Assim tem sido sua trajetória em busca de si, em uma nova “embalagem”: encarar processos, curar traumas e se acolher, como ele define. “Consegui gostar em totalidade do meu reflexo assim que raspei a cabeça. E cada dia tem sido uma nova etapa, de autoaceitação e respeito comigo mesmo, com meu corpo, do jeito que ele é. Não que eu não possa mudar algo com o passar do tempo, mas é que hoje eu me sinto confortável aqui dentro”. Ah, o filtro solar, desde então, tem sido seu companheiro inseparável.

Quedas superiores a cem fios?

A médica dermatologista Mada Regiane Lima de Carvalho Monteiro, 36, vê muitas semelhanças nos relatos de Cezar e Caio, que sabiam, desde a infância, que seriam calvos. “Apesar de se iniciar em indivíduo ainda bem jovem, a calvície geralmente acaba sendo aparente tardiamente, quando a redução da densidade dos fios é significativa”, inicia. Há que se prestar atenção, entretanto e igualmente importante ter em mente que uma queda, entre 30 e 60 fios de cabelo ao dia, é aceitável. Mais que isso, o quadro passa a ser preocupante e é indicado consultar um médico. “Como nesse tipo de alopecia a queda é lenta, apesar de contínua, a queixa de rarefação é mais importante do que a própria queda de cabelo. Nesse caso, percebe-se que os cabelos ficam mais ralos, com o couro cabeludo mais aparente, principalmente na área da coroa e na região frontal, as chamadas ‘entradas’”, explica.

O/A profissional da área médica investigará as causas da queda excessiva, mas Mada Monteiro adianta que não há cura para a calvície. “As diversas opções de tratamento existentes visam retardar o processo de queda e recuperar parte da perda capilar. Para os casos mais extensos, o transplante capilar pode melhorar o aspecto estético”.

O diagnóstico é sugerido clinicamente pelo padrão da queda, tempo de evolução e a presença de história familiar positiva. “Contribuem para o diagnóstico as avaliações, através do teste de tração, dermatoscopia e tricograma. Em casos de dúvida, a biópsia com anatomopatológico pode ser necessária. Exames laboratoriais, apesar de nem sempre serem necessários na calvície masculina, podem contribuir para diferenciar de outras causas. Também contribuem para essa diferenciação a presença de sintomas locais, uso de medicamentos, estresse e maus hábitos alimentares”.
_ _ _ _ _ _ _
§ INSTRUÇÕES DE TRABALHO:
**1)** Por favor, transcreva do trecho acima a parte que vai de "Assim tem sido" até "a cem fios?".
**2)** Segundo o trecho acima, que quantidade diária de fios caídos é considerada aceitável?

§ DADOS REGISTRADOS:
_ _ _ _ _ _ _
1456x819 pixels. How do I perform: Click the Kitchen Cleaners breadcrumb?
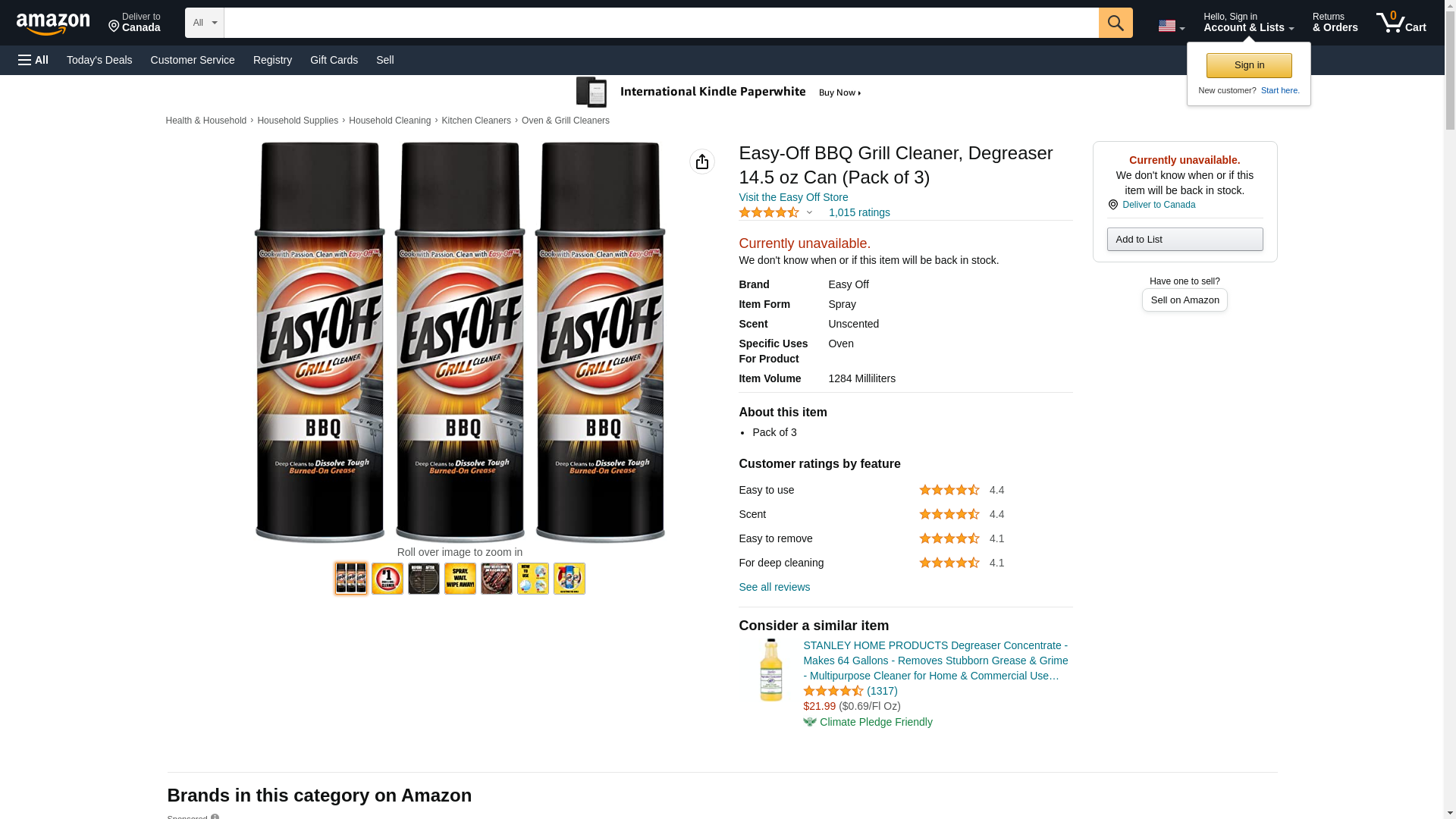coord(475,121)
_ _ _ _ _ _ _
§ RESPOSTAS POR TAREFA:
**1)**
Assim tem sido sua trajetória em busca de si, em uma nova “embalagem”: encarar processos, curar traumas e se acolher, como ele define. “Consegui gostar em totalidade do meu reflexo assim que raspei a cabeça. E cada dia tem sido uma nova etapa, de autoaceitação e respeito comigo mesmo, com meu corpo, do jeito que ele é. Não que eu não possa mudar algo com o passar do tempo, mas é que hoje eu me sinto confortável aqui dentro”. Ah, o filtro solar, desde então, tem sido seu companheiro inseparável.

Quedas superiores a cem fios?

**2)** Entre 30 e 60 fios de cabelo ao dia.